Masha Svyatogor

Kurasoushchyna, my love

Kurasoushchyna is one of the sleeping districts of Minsk, the place where I was born and grew up. Unremarkable, displaying typical Soviet mass architecture, a technical water reservoir popularly referred to as “a stink pot” and the railway, this neighbourhood began to develop its mythology in my imagination. I sometimes find it difficult to explain where this or that image came from or to draw a line between the truth and the play of my imagination.

Many of these works are related to my childhood memories and feelings, as well as relations with the city and Belarusian everyday life. In childhood, the typical and ordinary often becomes exceptional, full of mystery and magic.

The heroines of my series interact with the urban environment of Minsk and its suburbs in different ways. Some freeze in immobility and daze, in a state of drowsiness and melancholy immersing themselves in water like a dream, others hover in space, or escape from the city, flying or floating away from it. Attempts to build relationships with an alienated urban environment encourage heroines to blend in, fade into space, become part of it, assimilate, hide, find shelter, lay low. Sometimes the characters find themselves trapped, unable to influence the situation.

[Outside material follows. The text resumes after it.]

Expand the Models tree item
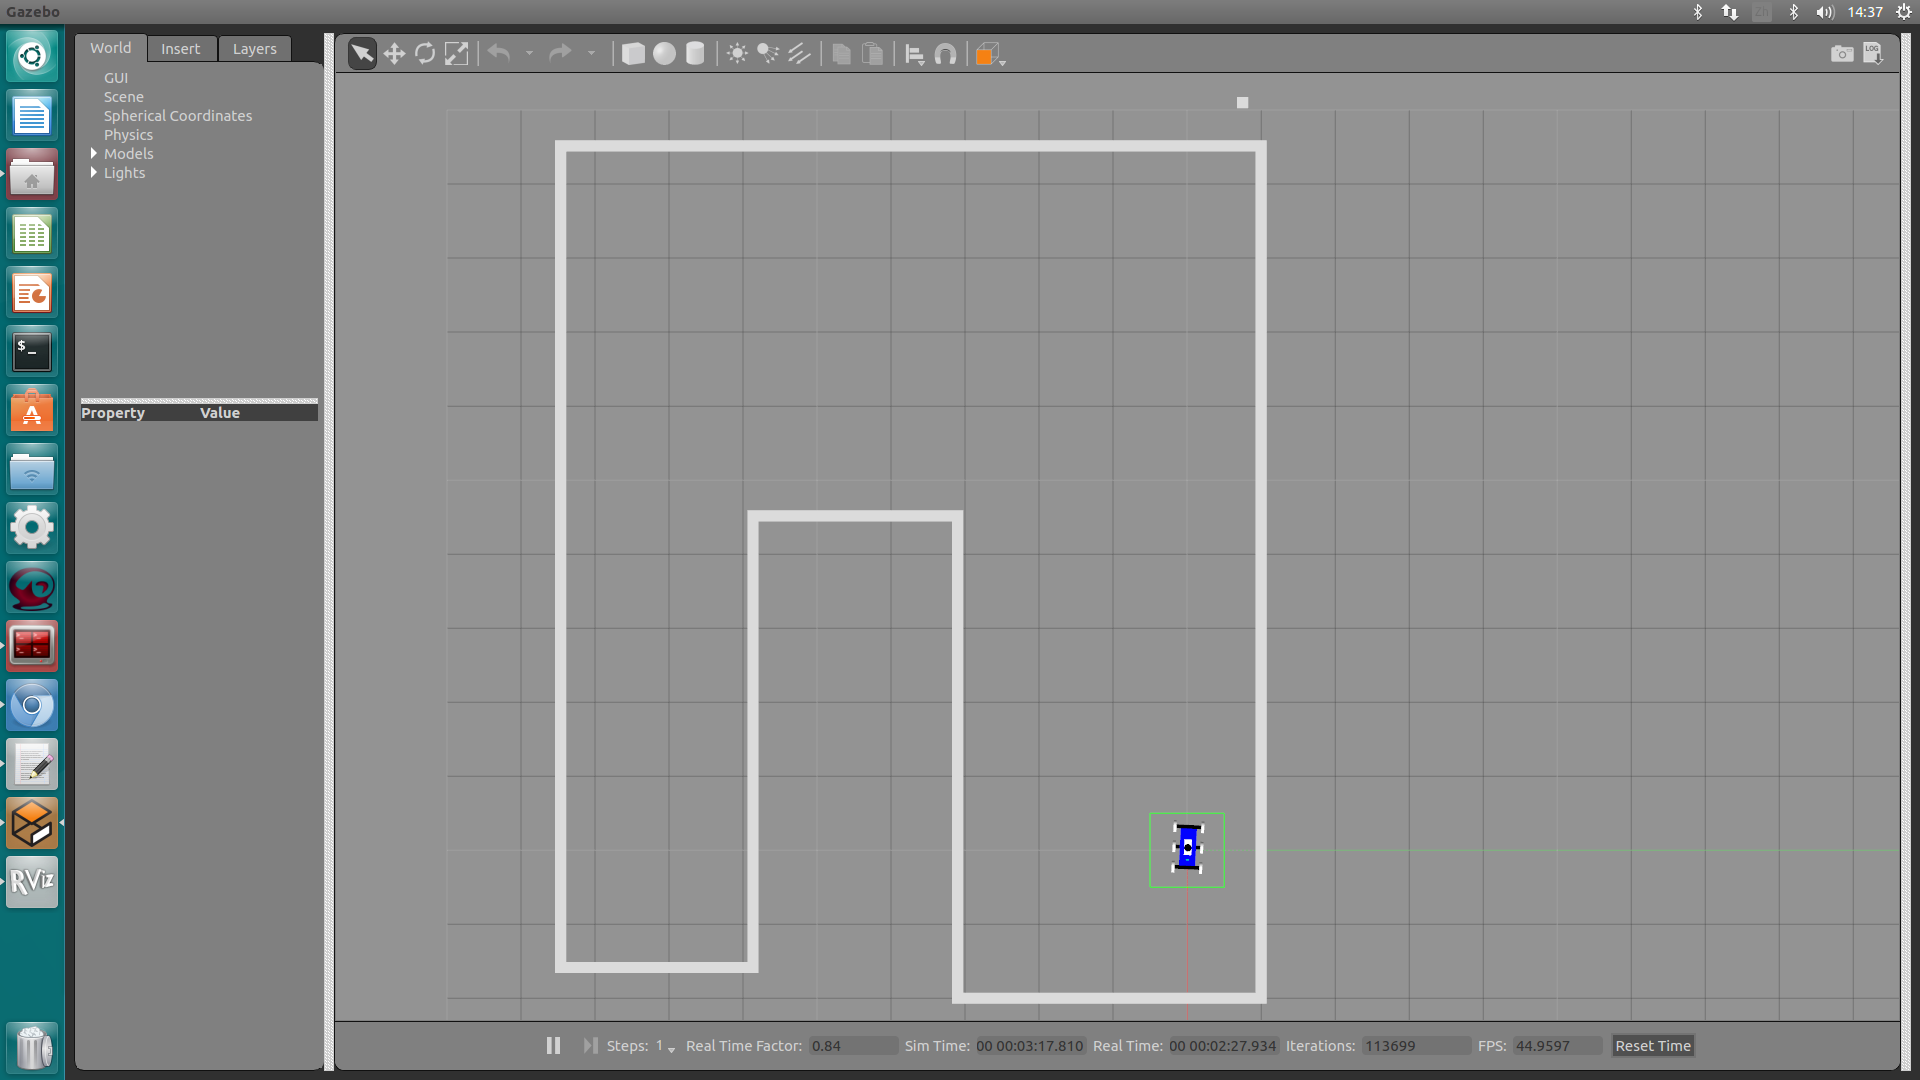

The scenes, largely consisting of various elements of everyday life, seem surreal, irrational and phantasmagoric on the one hand. On the other hand, these bizarre and absurd combinations reflect many phenomena of the Belarusian present-day reality which demonstrates quite some contradictions and paradoxes.

About the Artist

Artist Website

Masha Svyatogor (b. 1989) is a Belarusian visual artist based in Minsk. Graduated from the Belarusian State University (2013) where she studied philology.

Masha works on personal long-term art projects relating to contemporary issues, post-soviet history, society, identity. In 2017 she had her first solo exhibition “Kurasoushchyna, My Love” at CECH Art Space in Minsk, Belarus. Her work has been exhibited internationally, including at the Circulation(s) festival in Paris, France (2020); Konstepidemin Art Center in Göteborg, Sweden (2019); Month of Photography in Minsk, Belarus (2019); Batumi Photodays in Georgia (2019); Kolga Tbilisi Photo Festival (2019); Obscura Festival of Photography in Penang, Malaysia (2018); Chongqing Art Museum in Chongqing, China (2018); Triennial of photography Hamburg in Germany (2018); Fotopub festival in Novo Mesto, Slovenia (2017); Queering Yerevan festival in Armenia (2017); Warsaw Photo Days in Poland
(2017) etc.

Masha’s works were featured in GUP, Calvert Journal, i-D, Fisheye, FotoRoom, FK, Feature Shoot, Dazed & Confused Magazine, etc. In 2018, she received the Best Photographer award from the Month of Photography in Minsk festival.